The BRI-NK Foundation and Suspension Bridge Village Preservation are hosting a celebration of The Buttery Elevators at 1 p.m. Sunday at DeVeaux Woods State Park amphitheater.
Lewis Buttery, founder of the BRI-NK Foundation and BRI-NK Museum and a researcher of the history of the Niagara Frontier, will host a celebration on the history of The Buttery Elevators and their importance to the landscape of the Niagara Gorge and Whirlpool Rapids (aka Buttery Rapids) during the 19th Century. The focus of the various speakers will be "Niagara Gorge Tourism - Past and Future."
The ceremony will feature several speakers, including U.S. Rep Brian Higgins, D-Buffalo, state Assemblyman Angelo Morinello, R-Niagara Falls, and others. After the ceremony, there will be a hike into the lower gorge led by Niagara Falls Councilman Chris Voccio and a hike along the upper trail led by Carol Rogers of New York state parks.
Also, after the ceremony, there will be a caravan from the DeVeaux Woods State Park to the Whirlpool State Park for those who wish to attend either of the two hikes or to visit the actual Buttery Elevator site or the BRI-NK Museum at the Niagara Arts and Cultural Center on Pine Avenue. The events after the ceremony are expected to start by 3 p.m. The hike into the lower gorge is expected to take three hours and the hike along the upper trail is expected to take about two hours.
The Buttery Elevators were built in 1869 at the Whirlpool Rapids (aka Buttery Rapids) just before the Whirlpool and became a dominating feature of the Falls landscape for 22 years until their demolition in 1901. The elevators were built and owned by John Milton Buttery, and after his passing in 1872, owned by his wife, Priscilla (Nichols) Buttery, and their sons. John and Priscilla are ancestral grandparents of Lewis Buttery. Priscilla Buttery died in 1888 and she and John are buried at Oakwood Cemetery.

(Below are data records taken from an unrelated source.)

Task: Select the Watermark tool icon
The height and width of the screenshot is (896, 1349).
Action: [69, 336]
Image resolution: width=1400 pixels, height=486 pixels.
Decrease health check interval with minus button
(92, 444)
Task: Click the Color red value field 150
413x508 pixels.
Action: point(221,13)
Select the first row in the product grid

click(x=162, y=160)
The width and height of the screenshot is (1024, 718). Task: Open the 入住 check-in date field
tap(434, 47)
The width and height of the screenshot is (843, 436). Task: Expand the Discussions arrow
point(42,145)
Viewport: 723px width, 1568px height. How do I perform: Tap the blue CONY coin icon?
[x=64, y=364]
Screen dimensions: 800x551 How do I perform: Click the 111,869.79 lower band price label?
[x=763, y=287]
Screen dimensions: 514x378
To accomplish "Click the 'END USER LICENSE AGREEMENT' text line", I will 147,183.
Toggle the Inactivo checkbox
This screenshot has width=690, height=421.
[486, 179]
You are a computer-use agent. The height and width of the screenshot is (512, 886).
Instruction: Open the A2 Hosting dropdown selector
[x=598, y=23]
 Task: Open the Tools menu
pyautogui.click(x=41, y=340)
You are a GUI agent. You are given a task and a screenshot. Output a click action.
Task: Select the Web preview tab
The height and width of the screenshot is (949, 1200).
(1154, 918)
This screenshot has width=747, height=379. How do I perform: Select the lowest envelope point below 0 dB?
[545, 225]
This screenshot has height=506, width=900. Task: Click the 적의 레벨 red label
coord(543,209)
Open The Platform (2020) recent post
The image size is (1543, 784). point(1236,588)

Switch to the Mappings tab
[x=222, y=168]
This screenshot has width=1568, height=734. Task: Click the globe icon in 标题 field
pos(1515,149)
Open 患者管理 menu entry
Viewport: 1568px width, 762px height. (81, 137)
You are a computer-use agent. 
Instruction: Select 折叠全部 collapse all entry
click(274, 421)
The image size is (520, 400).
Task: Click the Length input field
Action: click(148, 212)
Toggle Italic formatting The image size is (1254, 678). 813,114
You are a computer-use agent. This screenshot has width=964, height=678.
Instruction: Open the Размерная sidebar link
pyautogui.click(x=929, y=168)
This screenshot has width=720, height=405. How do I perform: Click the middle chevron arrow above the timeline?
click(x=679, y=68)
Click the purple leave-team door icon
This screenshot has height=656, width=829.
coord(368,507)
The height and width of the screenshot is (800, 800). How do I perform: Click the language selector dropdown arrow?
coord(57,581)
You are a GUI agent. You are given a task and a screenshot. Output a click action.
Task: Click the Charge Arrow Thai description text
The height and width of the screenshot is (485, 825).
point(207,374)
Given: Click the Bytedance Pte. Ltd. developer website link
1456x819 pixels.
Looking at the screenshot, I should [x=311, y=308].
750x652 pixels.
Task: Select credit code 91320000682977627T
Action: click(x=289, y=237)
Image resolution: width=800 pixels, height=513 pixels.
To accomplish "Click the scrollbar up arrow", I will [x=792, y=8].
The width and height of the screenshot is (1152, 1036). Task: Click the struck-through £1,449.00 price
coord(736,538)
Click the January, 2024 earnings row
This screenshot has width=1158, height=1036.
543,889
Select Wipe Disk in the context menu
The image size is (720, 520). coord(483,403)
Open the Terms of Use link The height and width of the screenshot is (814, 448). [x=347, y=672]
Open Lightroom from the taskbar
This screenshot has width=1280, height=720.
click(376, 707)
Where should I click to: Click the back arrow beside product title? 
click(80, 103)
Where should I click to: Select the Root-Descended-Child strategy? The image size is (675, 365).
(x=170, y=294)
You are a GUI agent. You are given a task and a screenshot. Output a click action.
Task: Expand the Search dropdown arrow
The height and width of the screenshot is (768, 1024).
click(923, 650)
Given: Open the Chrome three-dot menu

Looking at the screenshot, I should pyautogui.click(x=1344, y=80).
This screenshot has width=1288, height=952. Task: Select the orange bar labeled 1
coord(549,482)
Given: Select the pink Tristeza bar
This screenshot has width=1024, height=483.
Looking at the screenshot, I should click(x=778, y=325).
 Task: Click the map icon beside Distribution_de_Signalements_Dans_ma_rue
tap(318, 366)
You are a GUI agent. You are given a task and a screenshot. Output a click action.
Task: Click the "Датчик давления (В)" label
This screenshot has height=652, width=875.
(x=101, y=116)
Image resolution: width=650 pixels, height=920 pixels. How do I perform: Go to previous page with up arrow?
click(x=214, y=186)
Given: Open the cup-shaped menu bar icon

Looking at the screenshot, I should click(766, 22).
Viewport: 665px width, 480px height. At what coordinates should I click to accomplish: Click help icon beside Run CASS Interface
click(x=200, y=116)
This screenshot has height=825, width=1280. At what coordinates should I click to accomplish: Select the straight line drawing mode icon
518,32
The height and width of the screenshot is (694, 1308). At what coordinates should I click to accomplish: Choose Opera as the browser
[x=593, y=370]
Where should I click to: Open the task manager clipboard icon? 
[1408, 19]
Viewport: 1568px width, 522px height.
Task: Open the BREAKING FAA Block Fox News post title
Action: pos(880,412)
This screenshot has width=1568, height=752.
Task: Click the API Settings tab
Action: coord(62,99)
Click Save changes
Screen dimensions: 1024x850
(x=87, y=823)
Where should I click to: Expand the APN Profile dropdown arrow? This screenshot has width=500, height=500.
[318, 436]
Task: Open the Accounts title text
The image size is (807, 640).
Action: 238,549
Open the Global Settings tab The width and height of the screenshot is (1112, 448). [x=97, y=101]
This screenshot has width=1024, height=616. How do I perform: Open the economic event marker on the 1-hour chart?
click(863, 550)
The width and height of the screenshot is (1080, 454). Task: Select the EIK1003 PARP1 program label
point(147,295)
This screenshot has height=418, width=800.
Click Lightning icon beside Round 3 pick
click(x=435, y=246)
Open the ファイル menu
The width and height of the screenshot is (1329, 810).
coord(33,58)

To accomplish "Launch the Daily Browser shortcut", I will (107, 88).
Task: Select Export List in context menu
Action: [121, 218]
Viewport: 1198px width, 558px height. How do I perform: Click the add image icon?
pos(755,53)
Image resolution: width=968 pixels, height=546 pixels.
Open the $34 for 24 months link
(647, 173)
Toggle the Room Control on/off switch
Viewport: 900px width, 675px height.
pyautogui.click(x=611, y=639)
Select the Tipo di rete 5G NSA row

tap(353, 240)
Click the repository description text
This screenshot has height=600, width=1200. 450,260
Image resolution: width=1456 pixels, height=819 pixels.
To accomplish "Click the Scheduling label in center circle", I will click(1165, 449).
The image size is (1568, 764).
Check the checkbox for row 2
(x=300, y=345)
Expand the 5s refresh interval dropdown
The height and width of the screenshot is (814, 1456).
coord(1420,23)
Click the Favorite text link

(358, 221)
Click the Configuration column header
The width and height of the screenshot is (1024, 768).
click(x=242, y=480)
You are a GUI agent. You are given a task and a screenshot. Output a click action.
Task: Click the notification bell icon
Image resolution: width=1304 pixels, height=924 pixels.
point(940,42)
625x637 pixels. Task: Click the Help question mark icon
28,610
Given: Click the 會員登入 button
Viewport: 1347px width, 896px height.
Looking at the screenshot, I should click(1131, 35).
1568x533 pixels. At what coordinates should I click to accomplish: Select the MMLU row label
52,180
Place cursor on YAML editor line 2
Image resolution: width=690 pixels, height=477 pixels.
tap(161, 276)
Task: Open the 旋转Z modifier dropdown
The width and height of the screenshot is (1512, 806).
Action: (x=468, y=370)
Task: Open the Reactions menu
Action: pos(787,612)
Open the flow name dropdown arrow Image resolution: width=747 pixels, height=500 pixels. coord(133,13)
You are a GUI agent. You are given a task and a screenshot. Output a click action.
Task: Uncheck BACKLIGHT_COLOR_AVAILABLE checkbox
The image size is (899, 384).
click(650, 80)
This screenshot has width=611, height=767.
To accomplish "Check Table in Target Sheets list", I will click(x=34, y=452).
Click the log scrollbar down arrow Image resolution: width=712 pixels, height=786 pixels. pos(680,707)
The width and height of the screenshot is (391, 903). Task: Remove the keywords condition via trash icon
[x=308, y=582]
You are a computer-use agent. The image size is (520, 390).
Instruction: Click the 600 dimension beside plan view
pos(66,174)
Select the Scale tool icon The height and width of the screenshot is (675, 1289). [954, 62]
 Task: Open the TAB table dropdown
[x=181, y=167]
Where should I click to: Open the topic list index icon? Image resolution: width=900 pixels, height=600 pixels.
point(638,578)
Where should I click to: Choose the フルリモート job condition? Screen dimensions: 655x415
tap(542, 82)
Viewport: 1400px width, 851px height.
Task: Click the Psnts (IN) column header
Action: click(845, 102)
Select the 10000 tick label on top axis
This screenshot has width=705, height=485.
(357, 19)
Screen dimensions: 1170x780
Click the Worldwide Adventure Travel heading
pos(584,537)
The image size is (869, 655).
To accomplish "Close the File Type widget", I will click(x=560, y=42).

John is also known as the builder of the 1837 Lewiston Strap Railroad and the 1854 Lewiston Escarpment Tunnel for the NYC Railroad and the first telegraph from Montreal to Quebec in 1847.
The Buttery Elevators became world famous and became Station No. 2 when the Great Gorge Railroad was built in 1895. The double decker train station platform was in use until the demise of the GGRR in 1935 and still remains in the lower Niagara Gorge as a destination spot for the Whirlpool trail hikers.